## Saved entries
'''
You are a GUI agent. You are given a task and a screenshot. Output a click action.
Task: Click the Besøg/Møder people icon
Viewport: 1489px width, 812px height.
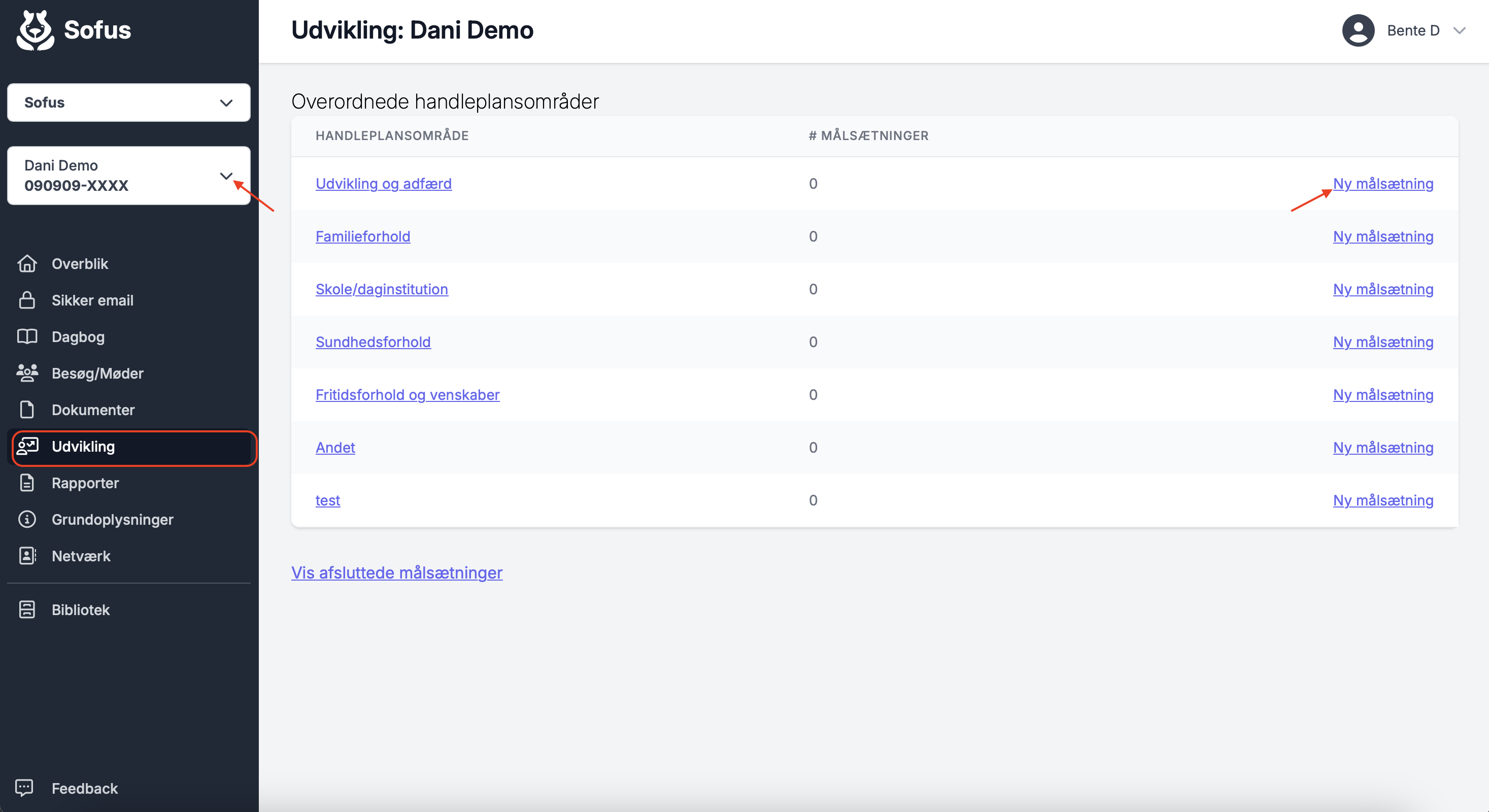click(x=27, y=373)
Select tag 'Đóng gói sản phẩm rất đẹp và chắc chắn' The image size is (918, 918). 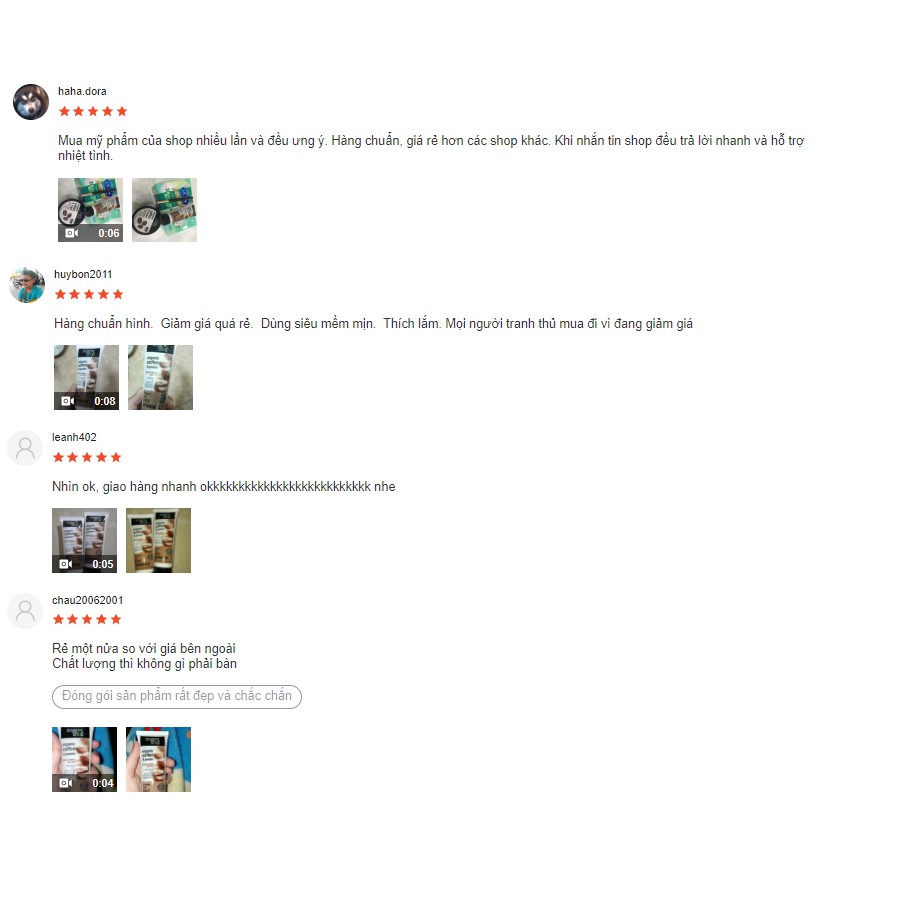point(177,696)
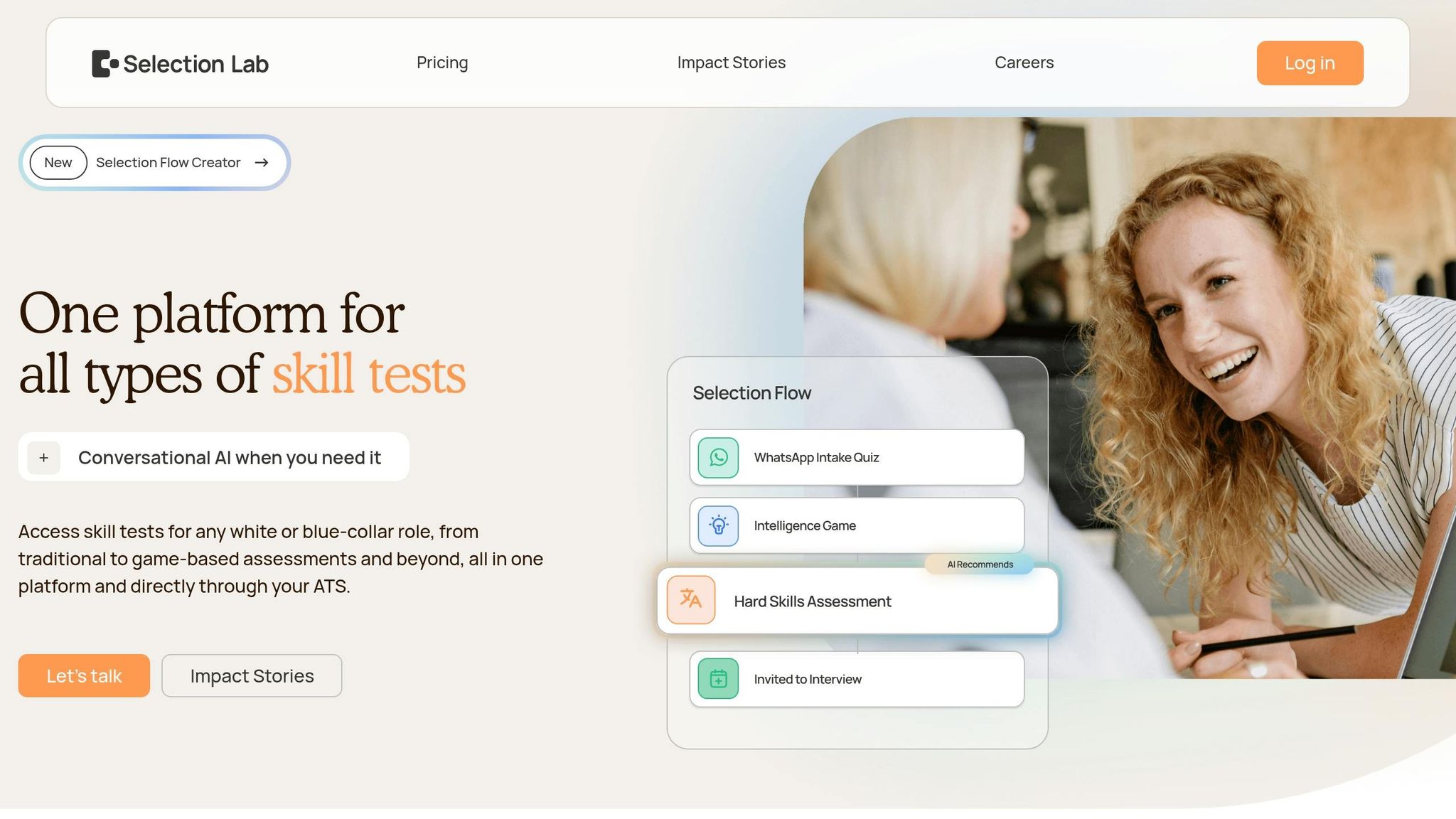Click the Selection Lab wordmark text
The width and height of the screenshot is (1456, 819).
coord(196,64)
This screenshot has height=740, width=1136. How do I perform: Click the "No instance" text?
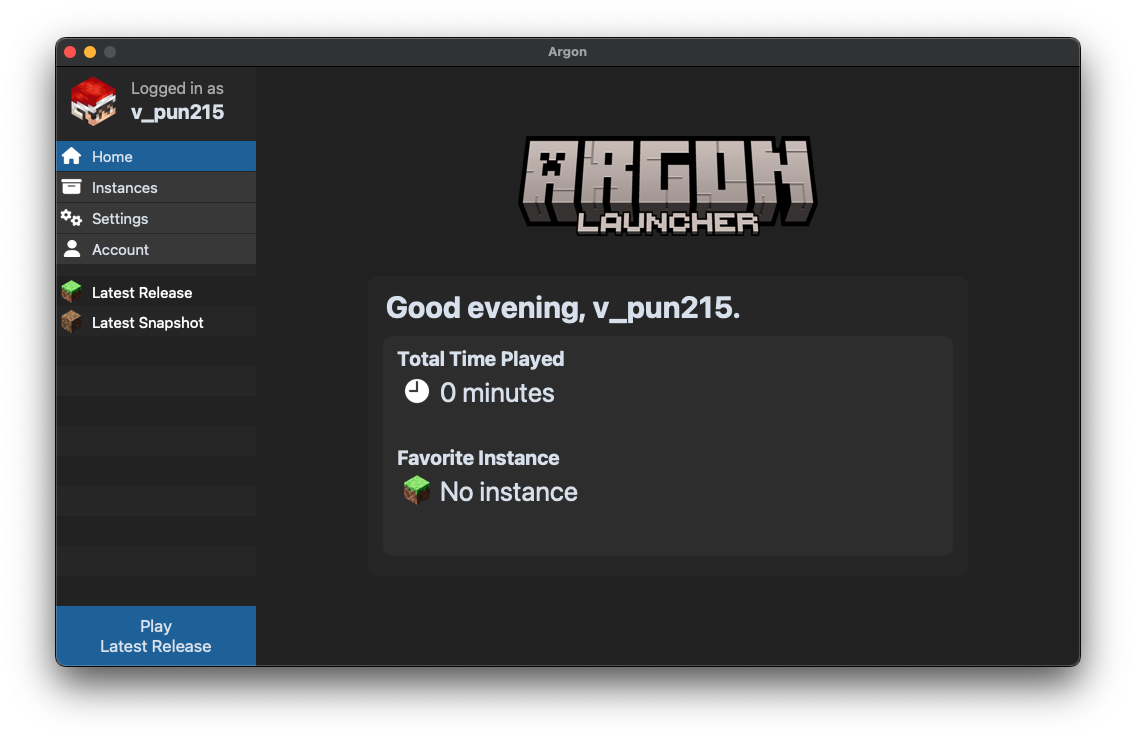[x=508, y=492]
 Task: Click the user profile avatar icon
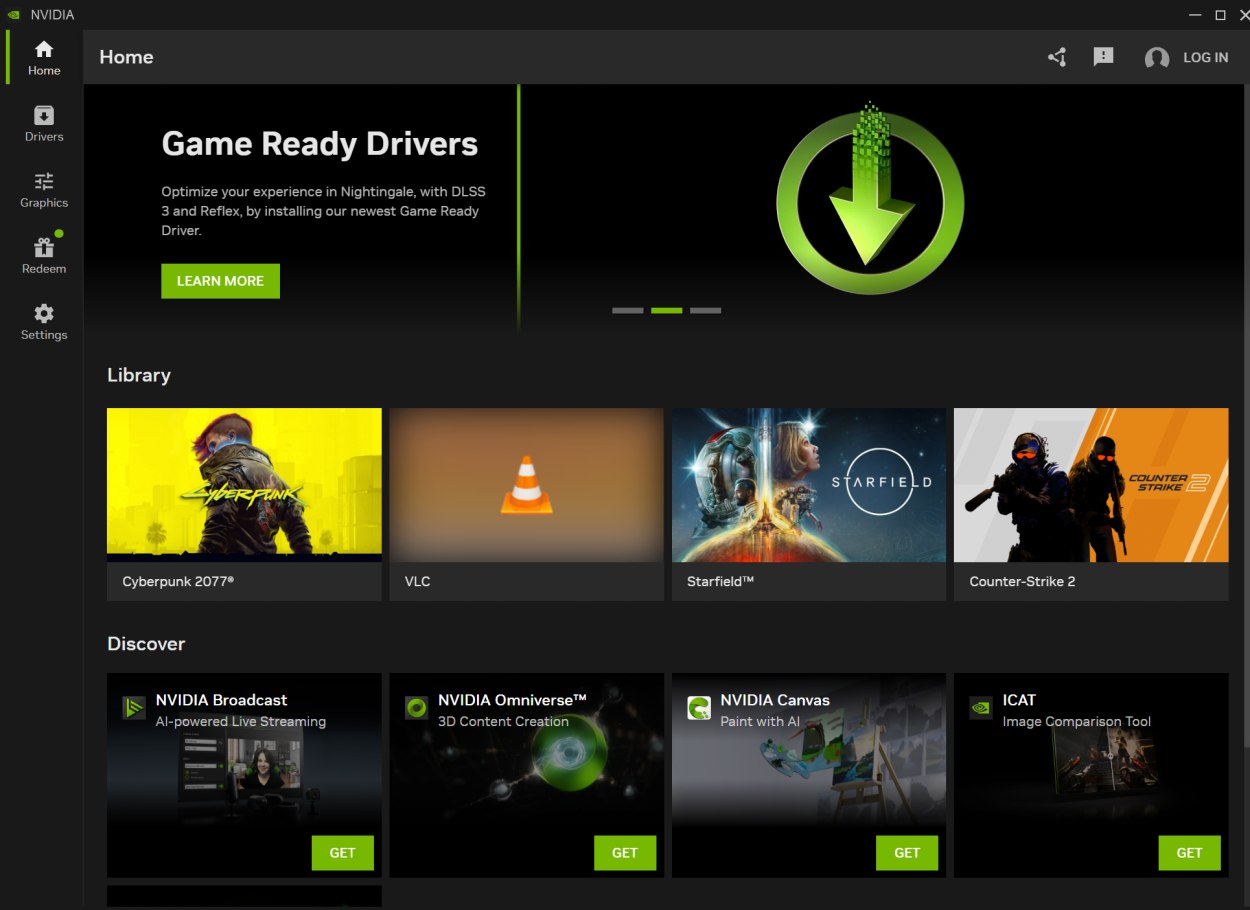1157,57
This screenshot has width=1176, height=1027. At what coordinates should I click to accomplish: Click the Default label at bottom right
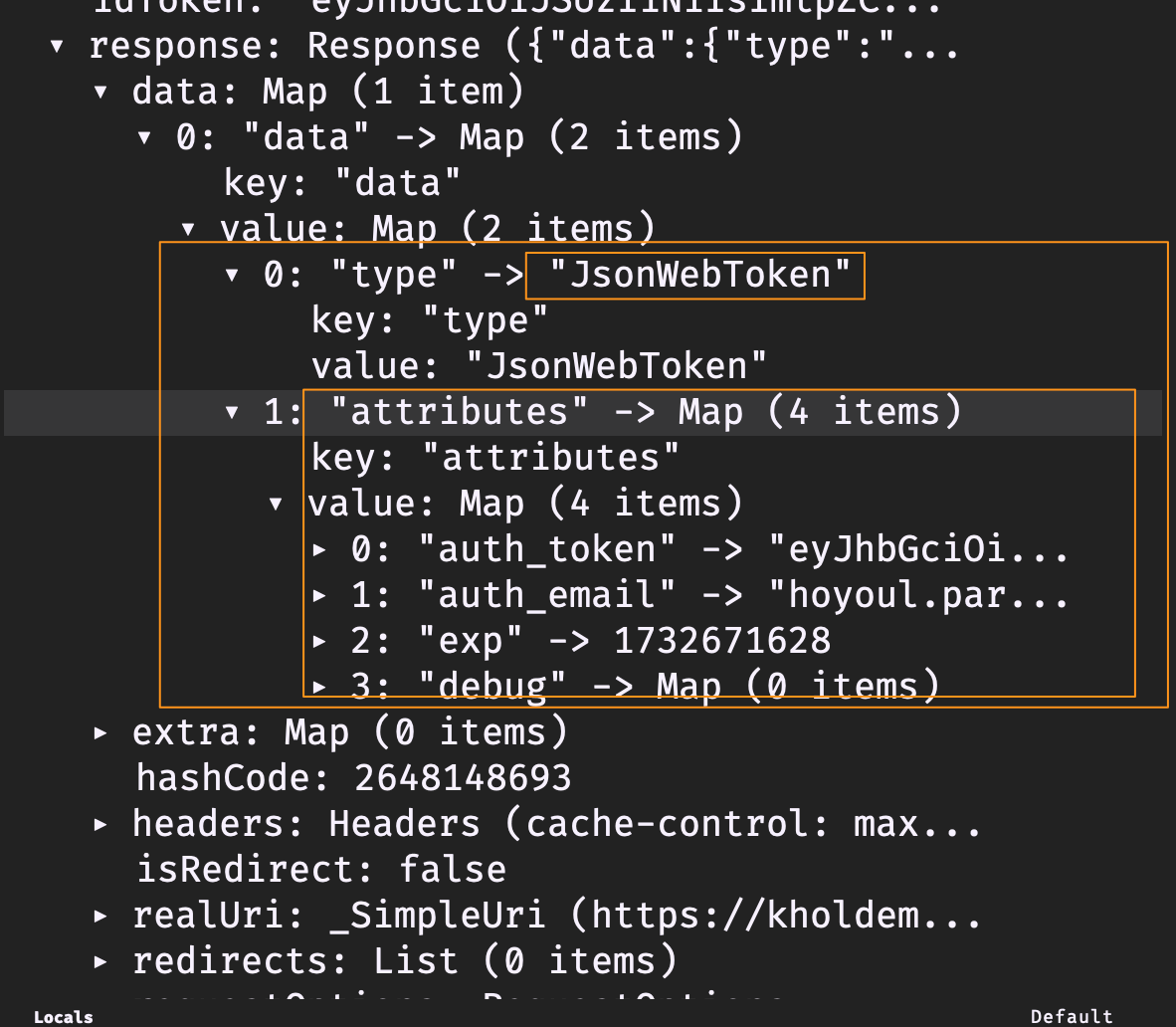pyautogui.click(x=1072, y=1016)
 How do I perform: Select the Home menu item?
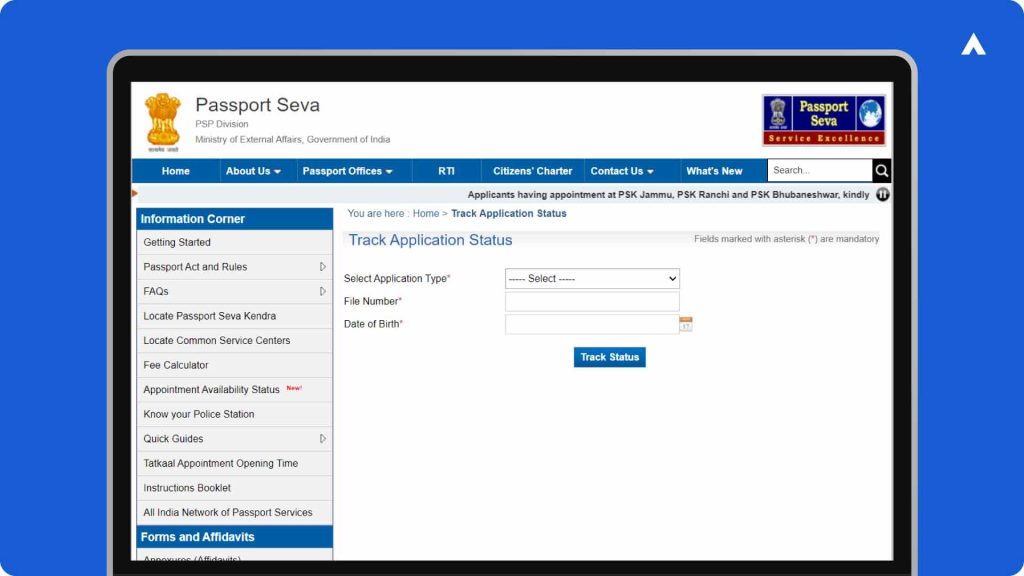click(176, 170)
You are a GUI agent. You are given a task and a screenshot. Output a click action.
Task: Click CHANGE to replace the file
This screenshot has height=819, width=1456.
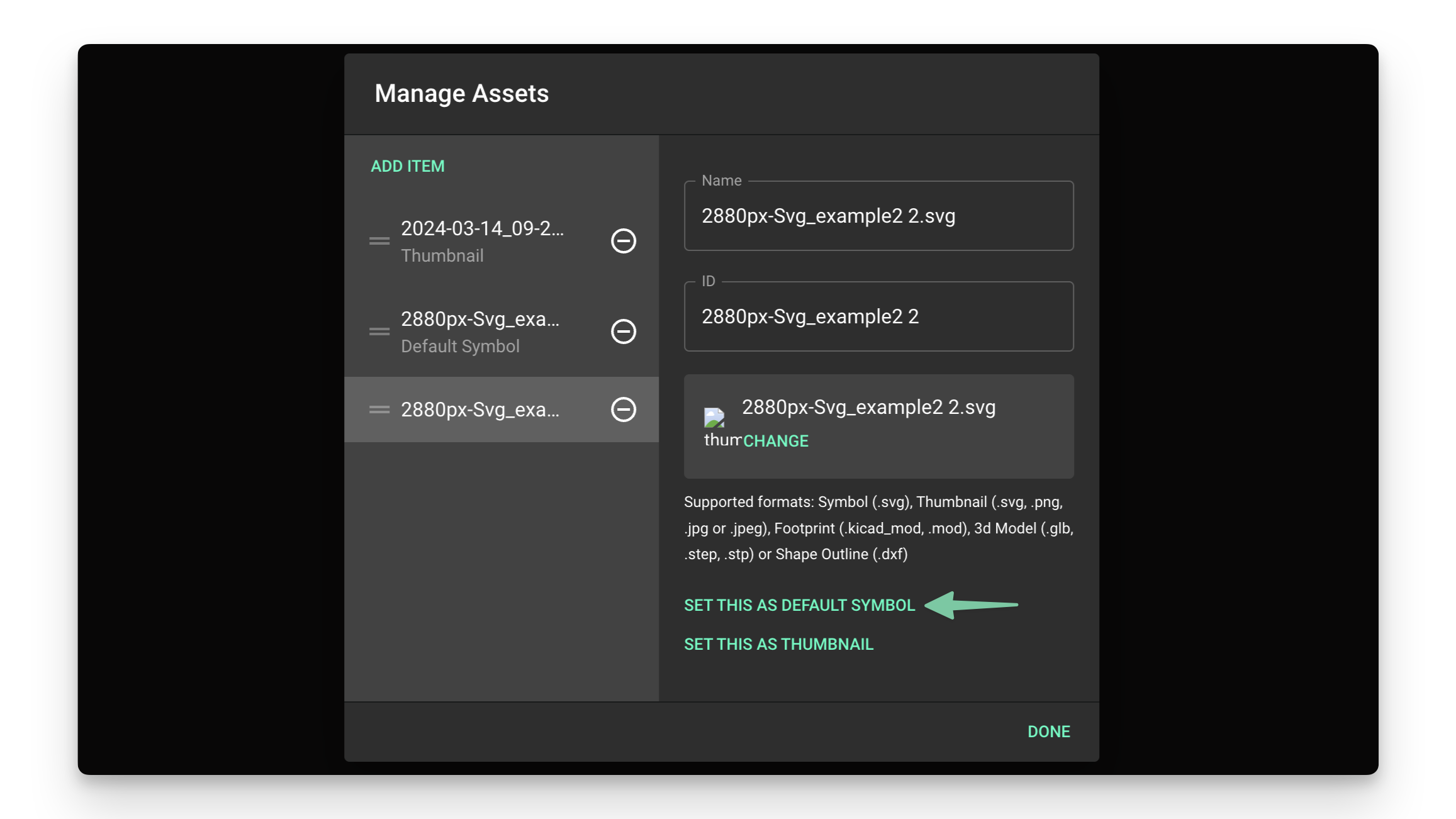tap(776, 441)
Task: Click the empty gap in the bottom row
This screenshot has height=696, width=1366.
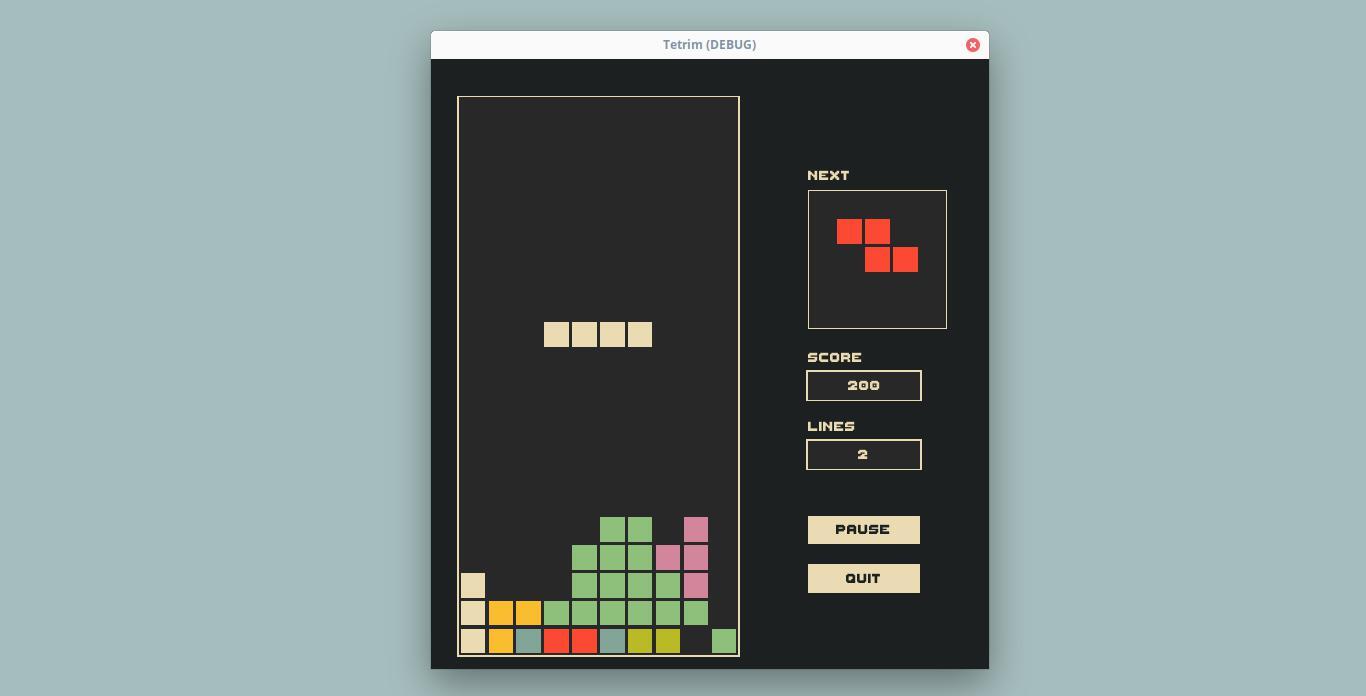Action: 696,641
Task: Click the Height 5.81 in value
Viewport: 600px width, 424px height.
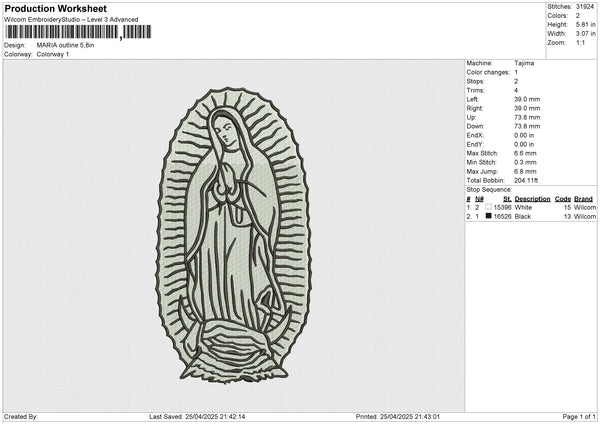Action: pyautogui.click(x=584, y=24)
'''
Before duplicating, set the pictures aside; then output exactly the lines from the one with "Task: Click the Height 5.81 in value" through the end of the records, and only those.

Task: Click the Height 5.81 in value
Viewport: 600px width, 424px height.
Action: pyautogui.click(x=584, y=24)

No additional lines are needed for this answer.